### Listed entries
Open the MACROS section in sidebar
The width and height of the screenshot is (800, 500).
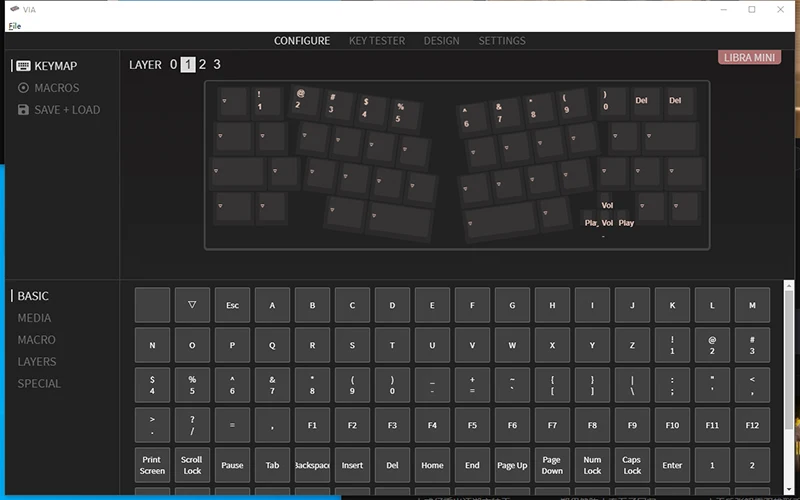(x=56, y=88)
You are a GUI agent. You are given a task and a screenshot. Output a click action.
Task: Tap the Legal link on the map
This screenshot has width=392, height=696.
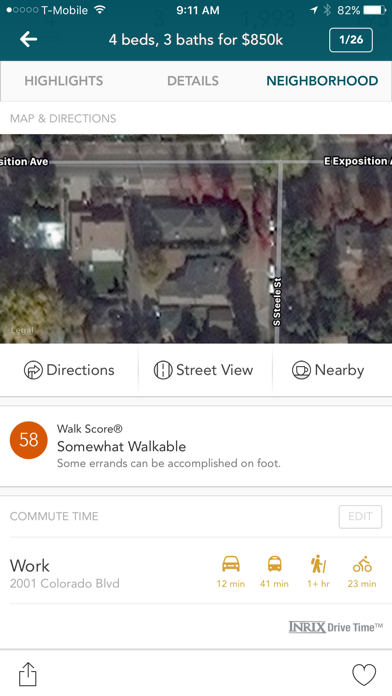[x=22, y=330]
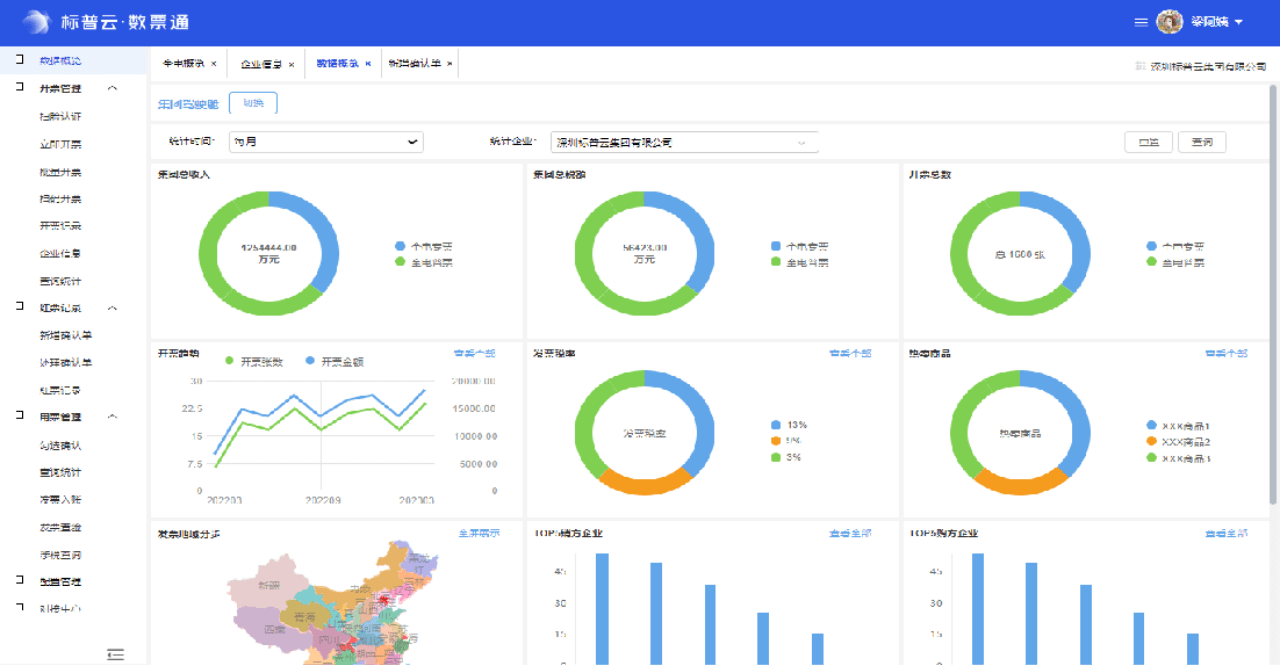Screen dimensions: 1280x666
Task: Open the 统计企业 company dropdown
Action: click(x=684, y=142)
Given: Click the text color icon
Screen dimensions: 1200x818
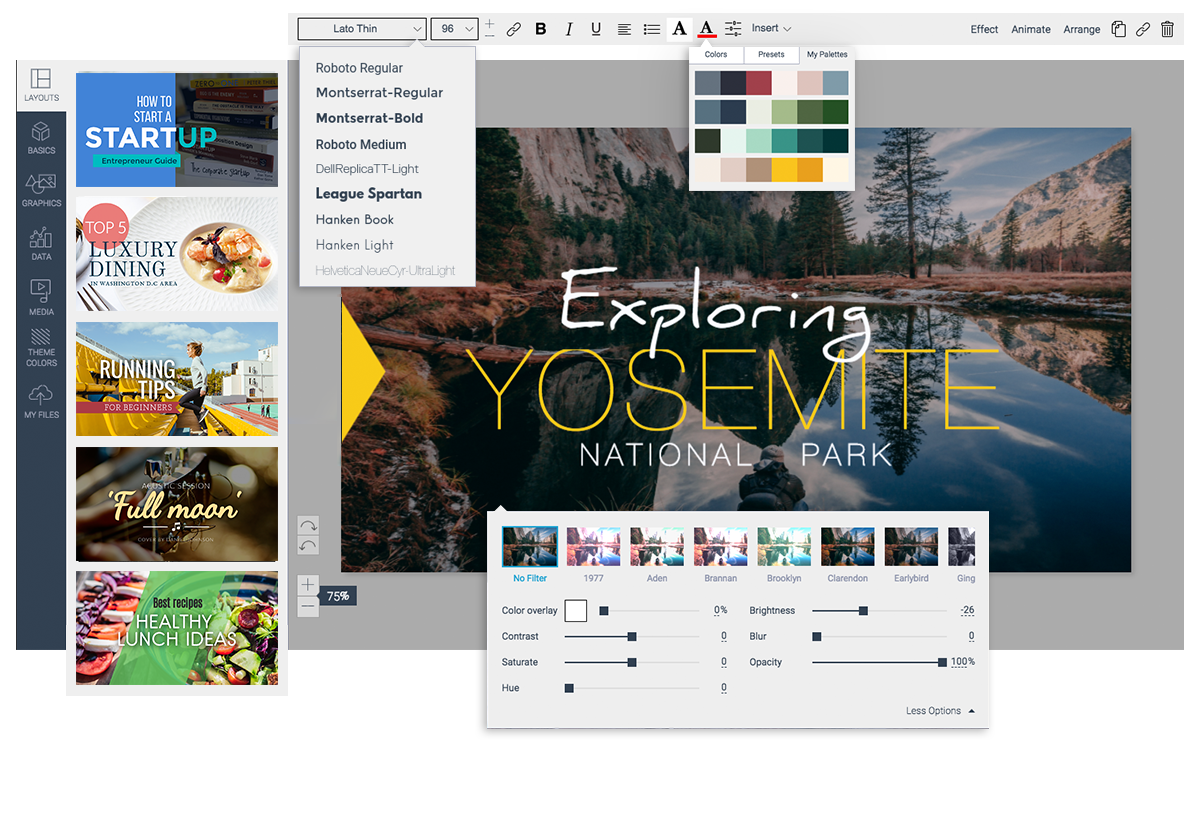Looking at the screenshot, I should click(x=706, y=29).

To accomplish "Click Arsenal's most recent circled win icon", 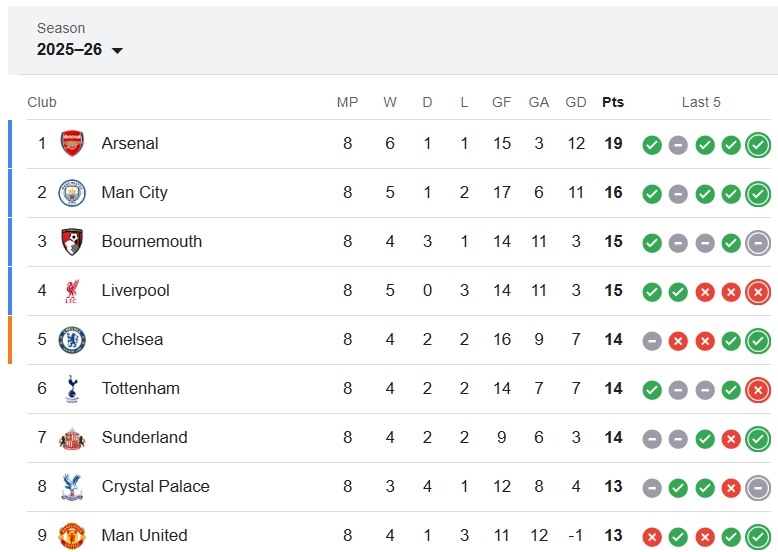I will (758, 145).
######
■ **What to do**
Copy nothing but the lines from the top of the data down to the line containing "Task: Tap the Legal link on the map", and leave the pictures out.

■ **Answer for the task**
Open the MACROS section in sidebar
The width and height of the screenshot is (800, 500).
(x=56, y=88)
You are a GUI agent. You are given a task and a screenshot. Output a click action.
Task: Tap the Legal link on the map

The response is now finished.